The US government is concerned about al Qaeda gaining strength in Iraq. Now, Washington is sending missiles and drones to help Baghdad in the fight against the terror organization.
When Nuri al-Maliki was a guest in November in Washington, his hopes for more military support in the fight with al Qaeda were not met with enthusiasm. Several Democratic and Republican senators spoke out against it, in fact partly blaming Maliki for the escalation of violence in Iraq.
The Obama government it seems is somewhat less critical of Maliki's role. As "The New York Times" uncovered, the US is delivering Hellfire surface-to-air missiles to Baghdad. Some 75 missiles have already been shipped and, according to Iraqi military, they've already been used in operations targeting al Qaeda camps on the Iraqi-Syrian border. Just last week there was an exchange of fire at the border in which militias linked to al Qaeda killed 24 government soldiers.
The opposition politician Ahmed al-Alwani is accused of having taken part in this incident. He was detained by the authorities on Saturday (28.12.2013). Several more people died when al-Alwani's bodyguards attempted to prevent the arrest.
Jen Psaki, spokeswoman of the US State Department, confirmed the missile deal, adding that the US was also delivering surveillance drones to Baghdad. "The United States is committed to supporting Iraq in its fight against terrorism through the Strategic Framework Agreement," she said referring to a 2008 pact between Washington and Baghdad.
"The recent delivery of Hellfire missiles and an upcoming delivery of ScanEagles are standard foreign military sales cases that we have with Iraq to strengthen their capabilities to combat this threat." Al Qaeda was a common enemy of the United States and Iraq and a threat to the entire Middle East, she added.
A bloody year
For months, Iraq has been rocked by bomb blasts on a daily basis. The attackers post car bombs at markets, restaurants and places of worship or blow themselves up in parks or playgrounds. The victims are mostly Shiites. According to United Nations estimates, some 8,000 people were killed in 2013.
Sunni insurgents are mainly behind the attacks. Some groups are targeting security forces in particular while others make no difference between civilians and security staff.
The "Movement for an Islamic State of Iraq and the Levant," the Iraqi branch of al Qaeda, is especially brutal in its attacks. The organization has managed to recruit many new members in the past months. Their goal is the establishment of a Sunni-Islamist state in Iraq and Syria.
A power struggle
The background to the escalation of violence is the simmering tension between Shiites and Sunnis. Shiites make up around 60 percent of the population while Sunnis account for about 20 percent.
When Maliki, a Shiite, became prime minister in 2006, he promised a government for all Iraqis. "The ministries and minister are not the property of the prime minister - that means that he can not use them along the lines of his own ethnic or religious groups."

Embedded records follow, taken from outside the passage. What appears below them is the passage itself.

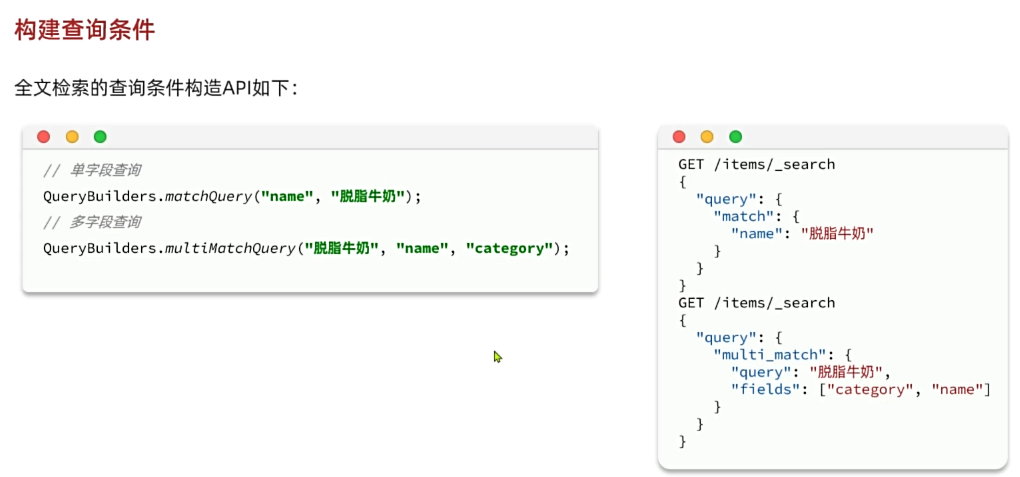Click the "fields" key in the JSON

tap(763, 388)
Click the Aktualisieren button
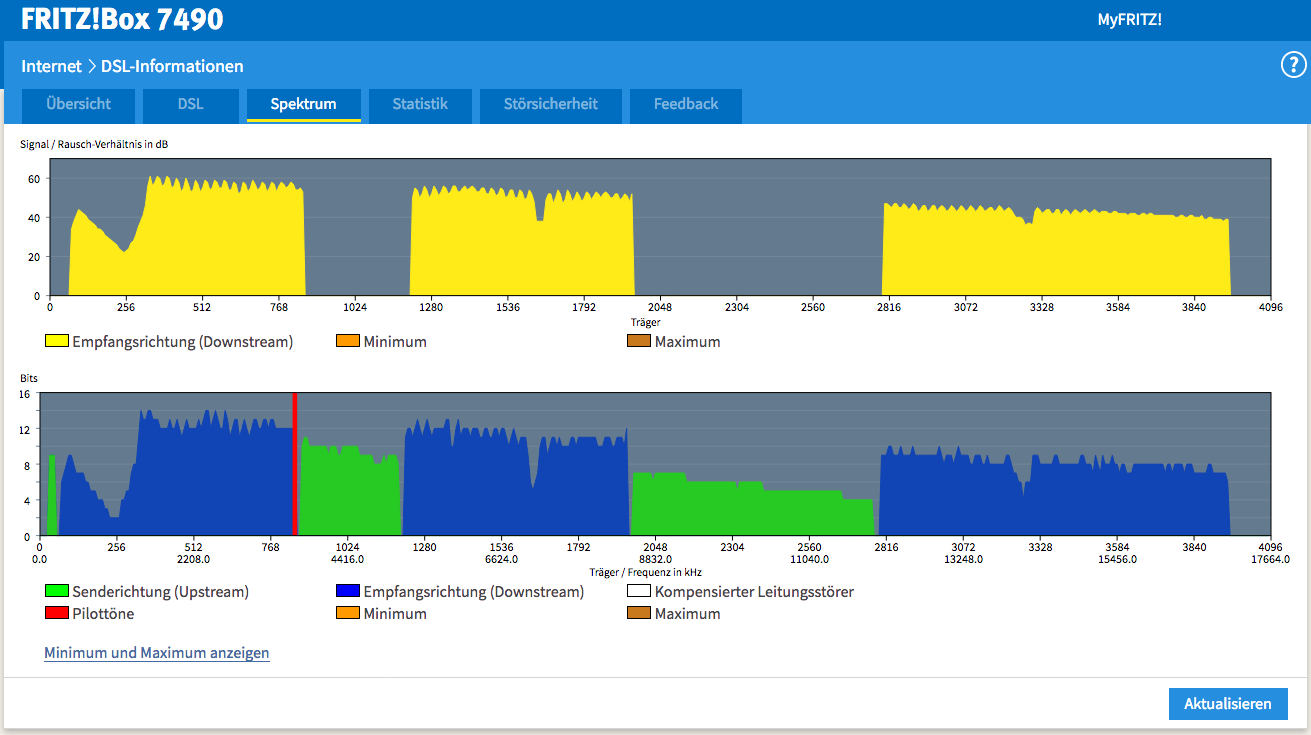The image size is (1311, 735). (1228, 703)
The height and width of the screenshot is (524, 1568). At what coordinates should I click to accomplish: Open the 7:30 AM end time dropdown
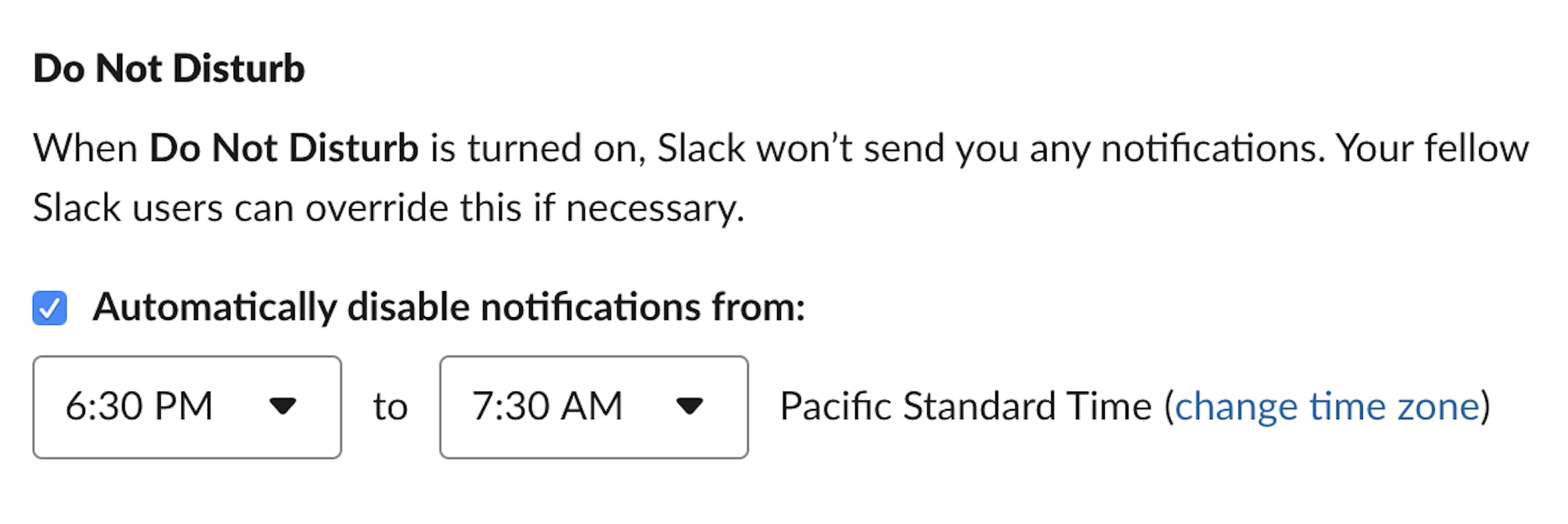(x=593, y=407)
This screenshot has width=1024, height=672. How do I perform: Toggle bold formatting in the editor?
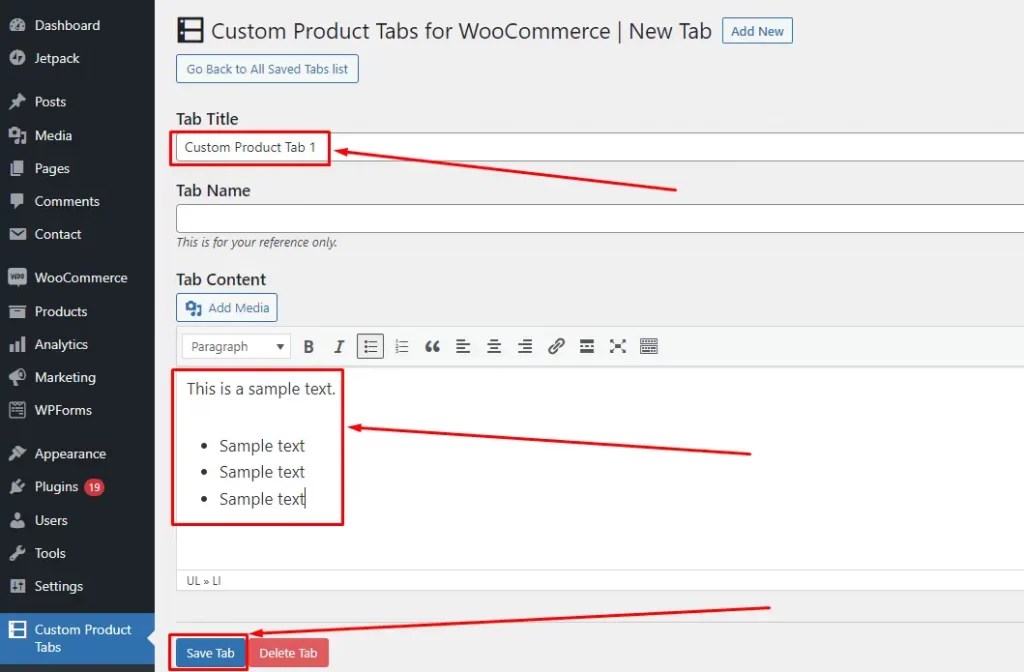pos(308,346)
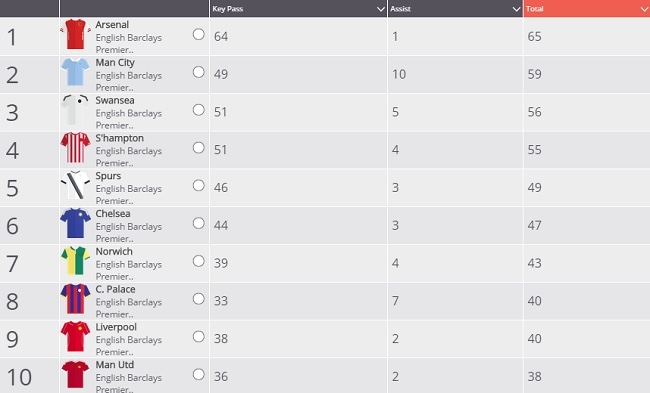
Task: Click the Swansea white jersey icon
Action: tap(75, 110)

But over the course of the years, Maliki turned increasingly autocratic in his rule. Formally, the government includes Shiites, Sunnis and Kurds. The Sunni members though got systematically pushed out of power. Critics are persecuted by the judiciary.
Al Qaeda resurgence
"The Sunnis feel discriminated against," said Iraq expert Asiem El Difraoui of the Berlin Institute for Media and Communication Policy. "Maliki has pushed them away." Some Sunni politicians have therefore turned to supporting al Qaeda. That way they hope to put pressure on Maliki to reintegrate them into the political process. "This is a dangerous game, playing with fire."
Al Qaeda is experiencing a resurgence in Iraq, he said. The terror organization was becoming "a real power factor." In that, it was profiting from the civil war in Syria: "Jihadists from Syria and Iraq are supporting each other."
According to the Iraqi Defense Minister, there are more than 10 terror camps in the border region between the two countries. Aerial photography allegedly shows extremists are smuggling weapons from Syria to Iraq. In case of danger the armed groups withdraw from Syria to Iraq.
Armed drones for Iraq?
Some observers in the US call on Washington to deliver armed drones to Baghdad as the only way to fight al Qaeda. But Difraoui is doubtful this would be effective. "The Americans have not succeeded in bringing peace to the Afghan-Pakistani border region or to Yemen." The civilian casualties would in fact drive new recruits into the arms of al Qaeda, he warned. As long as the terror group was strong in Syria, it will be impossible to destroy it in Iraq.
The key for fighting al Qaeda in Iraq would most likely be a reconciliation between Sunnis and Shiites. The US though, Difraoui explains, was lacking the influence to pressure Maliki back to the negotiation table.